Beginning at the line that contains "Click Deeruiop's raid frame" and continuing through the last line, put these lines into a numbered list, leaving out any blank lines.

───── Material to process ─────

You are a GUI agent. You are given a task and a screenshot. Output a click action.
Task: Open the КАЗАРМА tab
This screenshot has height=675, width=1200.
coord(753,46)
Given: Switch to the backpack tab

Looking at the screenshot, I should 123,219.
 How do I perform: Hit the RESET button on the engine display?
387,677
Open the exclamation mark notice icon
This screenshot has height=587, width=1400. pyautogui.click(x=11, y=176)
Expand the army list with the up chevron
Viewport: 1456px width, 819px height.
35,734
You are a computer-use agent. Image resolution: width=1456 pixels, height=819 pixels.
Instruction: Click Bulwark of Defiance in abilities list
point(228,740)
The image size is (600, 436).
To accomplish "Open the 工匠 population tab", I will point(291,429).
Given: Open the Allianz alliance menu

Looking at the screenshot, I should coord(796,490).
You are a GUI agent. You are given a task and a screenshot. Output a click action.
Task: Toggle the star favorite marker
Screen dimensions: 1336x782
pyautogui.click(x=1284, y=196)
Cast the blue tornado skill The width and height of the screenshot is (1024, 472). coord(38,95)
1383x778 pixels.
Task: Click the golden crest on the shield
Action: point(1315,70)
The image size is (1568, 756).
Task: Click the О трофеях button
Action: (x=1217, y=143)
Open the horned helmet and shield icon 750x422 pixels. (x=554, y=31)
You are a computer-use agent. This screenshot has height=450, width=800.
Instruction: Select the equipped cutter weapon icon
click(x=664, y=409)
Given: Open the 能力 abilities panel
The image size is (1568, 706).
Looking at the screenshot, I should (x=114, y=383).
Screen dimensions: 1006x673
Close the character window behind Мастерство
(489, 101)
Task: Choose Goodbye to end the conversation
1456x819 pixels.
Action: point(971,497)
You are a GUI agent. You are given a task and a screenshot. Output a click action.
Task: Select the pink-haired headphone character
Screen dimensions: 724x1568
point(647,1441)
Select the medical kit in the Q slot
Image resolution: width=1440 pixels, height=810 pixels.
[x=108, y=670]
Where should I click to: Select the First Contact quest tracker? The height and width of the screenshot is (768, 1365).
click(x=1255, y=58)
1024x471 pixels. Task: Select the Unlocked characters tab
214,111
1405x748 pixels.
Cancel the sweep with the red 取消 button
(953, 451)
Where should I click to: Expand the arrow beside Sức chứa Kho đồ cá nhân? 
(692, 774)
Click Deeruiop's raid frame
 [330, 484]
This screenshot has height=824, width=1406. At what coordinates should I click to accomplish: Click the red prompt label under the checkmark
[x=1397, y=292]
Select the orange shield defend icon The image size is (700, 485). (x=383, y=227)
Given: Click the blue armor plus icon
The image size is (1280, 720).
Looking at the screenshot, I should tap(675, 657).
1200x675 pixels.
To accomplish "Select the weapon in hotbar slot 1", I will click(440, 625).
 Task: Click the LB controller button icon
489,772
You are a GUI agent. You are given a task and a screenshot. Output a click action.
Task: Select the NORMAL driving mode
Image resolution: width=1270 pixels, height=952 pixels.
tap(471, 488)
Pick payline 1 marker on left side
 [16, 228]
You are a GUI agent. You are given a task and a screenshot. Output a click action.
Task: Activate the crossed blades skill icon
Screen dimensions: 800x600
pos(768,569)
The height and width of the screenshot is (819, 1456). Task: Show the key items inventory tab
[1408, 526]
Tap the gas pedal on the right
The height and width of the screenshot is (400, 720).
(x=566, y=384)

─────

*Expected answer*:
1. Click Deeruiop's raid frame
2.  [330, 484]
3. This screenshot has height=824, width=1406. At what coordinates should I click to accomplish: Click the red prompt label under the checkmark
4. [x=1397, y=292]
5. Select the orange shield defend icon The image size is (700, 485). (x=383, y=227)
6. Given: Click the blue armor plus icon
7. The image size is (1280, 720).
8. Looking at the screenshot, I should tap(675, 657).
9. 1200x675 pixels.
10. To accomplish "Select the weapon in hotbar slot 1", I will click(440, 625).
11.  Task: Click the LB controller button icon
12. 489,772
13. You are a GUI agent. You are given a task and a screenshot. Output a click action.
14. Task: Select the NORMAL driving mode
15. Image resolution: width=1270 pixels, height=952 pixels.
16. tap(471, 488)
17. Pick payline 1 marker on left side
18.  [16, 228]
19. You are a GUI agent. You are given a task and a screenshot. Output a click action.
20. Task: Activate the crossed blades skill icon
21. Screen dimensions: 800x600
22. pos(768,569)
23. The height and width of the screenshot is (819, 1456). Task: Show the key items inventory tab
24. [1408, 526]
25. Tap the gas pedal on the right
26. The height and width of the screenshot is (400, 720).
27. (x=566, y=384)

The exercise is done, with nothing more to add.